My oncologist did say if I can’t tolerate the zoladex, I can go back to tamoxifen only. She probably shouldn’t have told me that (!) but it’s of some comfort.
I hope everyone who reads this is doing well and sending hugs to anyone struggling. Xxx
Hi,
Just curious about how you are all doing on zolodex and exemestane? My Oncologist wants me to start this combination mid feb, and i am absolutely terrified. I’d be really grateful of people could share experiences/words of wisdom regarding hair loss/thinning whilst on hormone therapy Losing my hair to chemo was something i found so distressing, and i dont think i can cope with going through anything like that again.

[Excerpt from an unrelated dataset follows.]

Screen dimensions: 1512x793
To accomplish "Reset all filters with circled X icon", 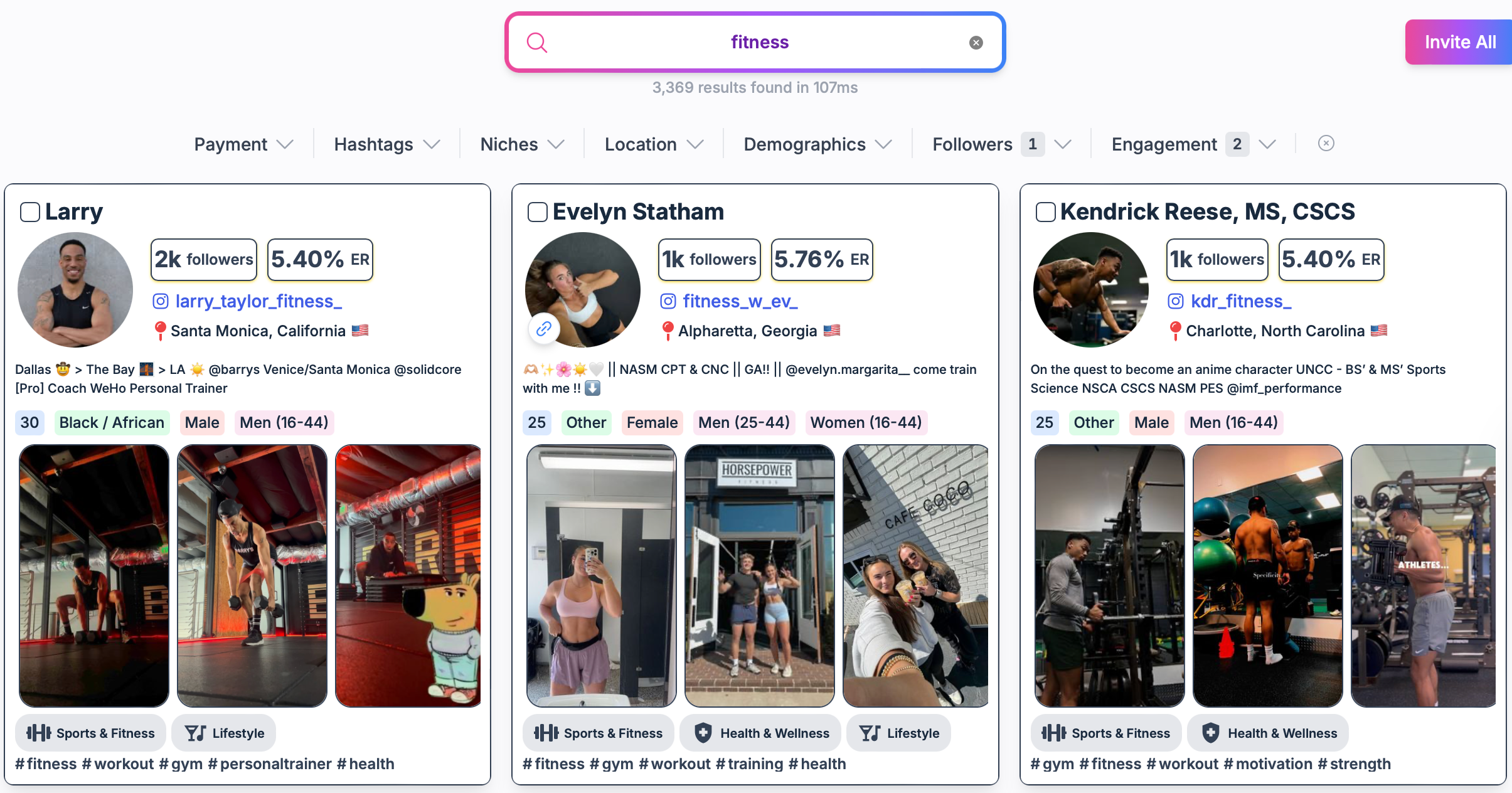I will coord(1326,144).
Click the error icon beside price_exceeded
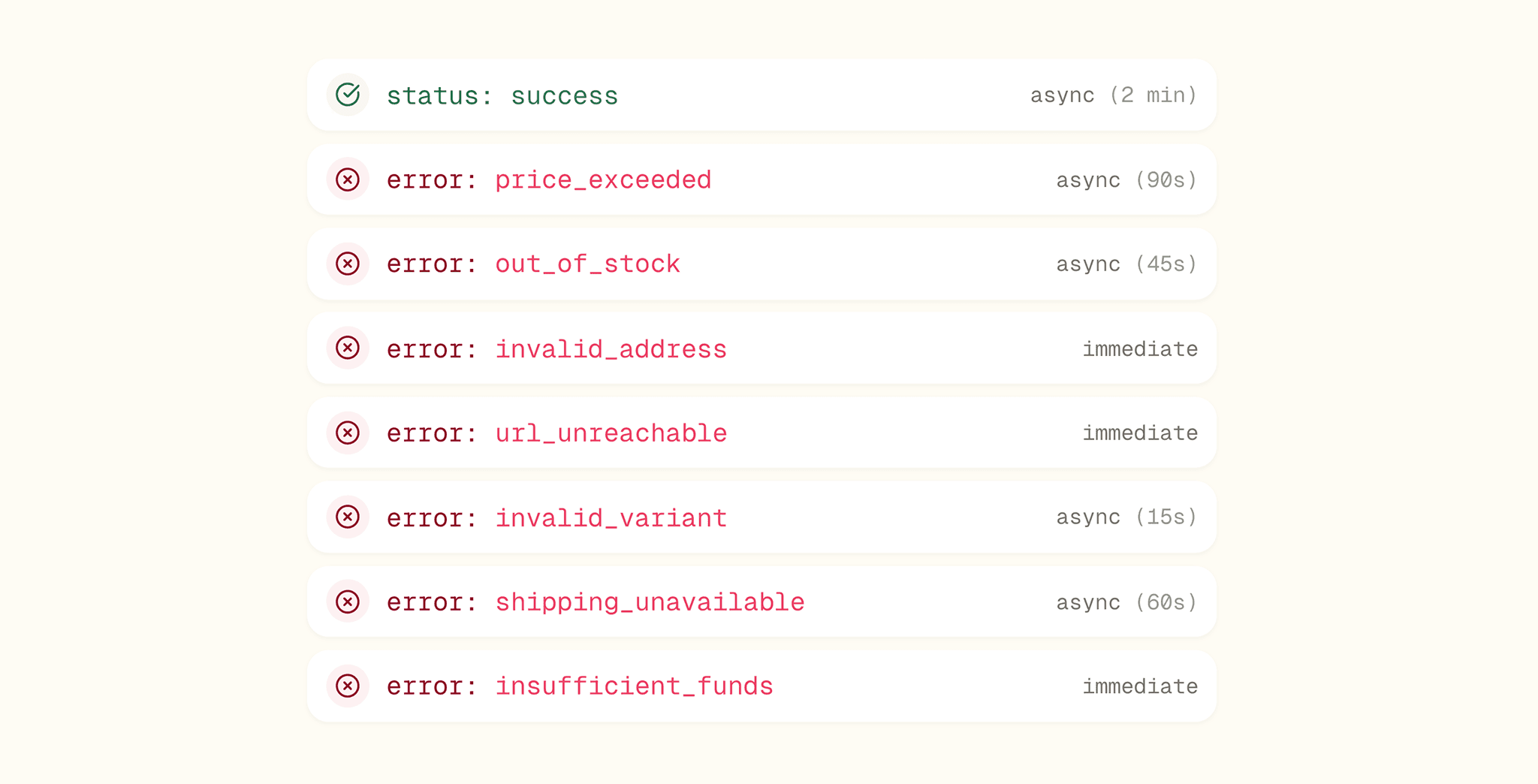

Hoping everyone is doing well, wherever you are in your treatment/recovery/ adjusting to a new normal.
R
Hi @rkj , very early days for me as I started both these in late December but so far no impact on my hair. Mine is still regrowing after chemo but thickening up well so hopefully that will continue whilst on the ongoing meds! Main side effects are some hot flushes (v manageable so far) and some brain fog / clumsiness which I’m going to speak to the doctor about. Good luck with your treatment, hope all goes well x
Hi I know this thread was a while ago but I was just wondering how you are all getting on. I have just started on Tamoxifen but because my Oncotype came out at 17 I might be having Zoladex too. Not sure if it is relevant but I am 42.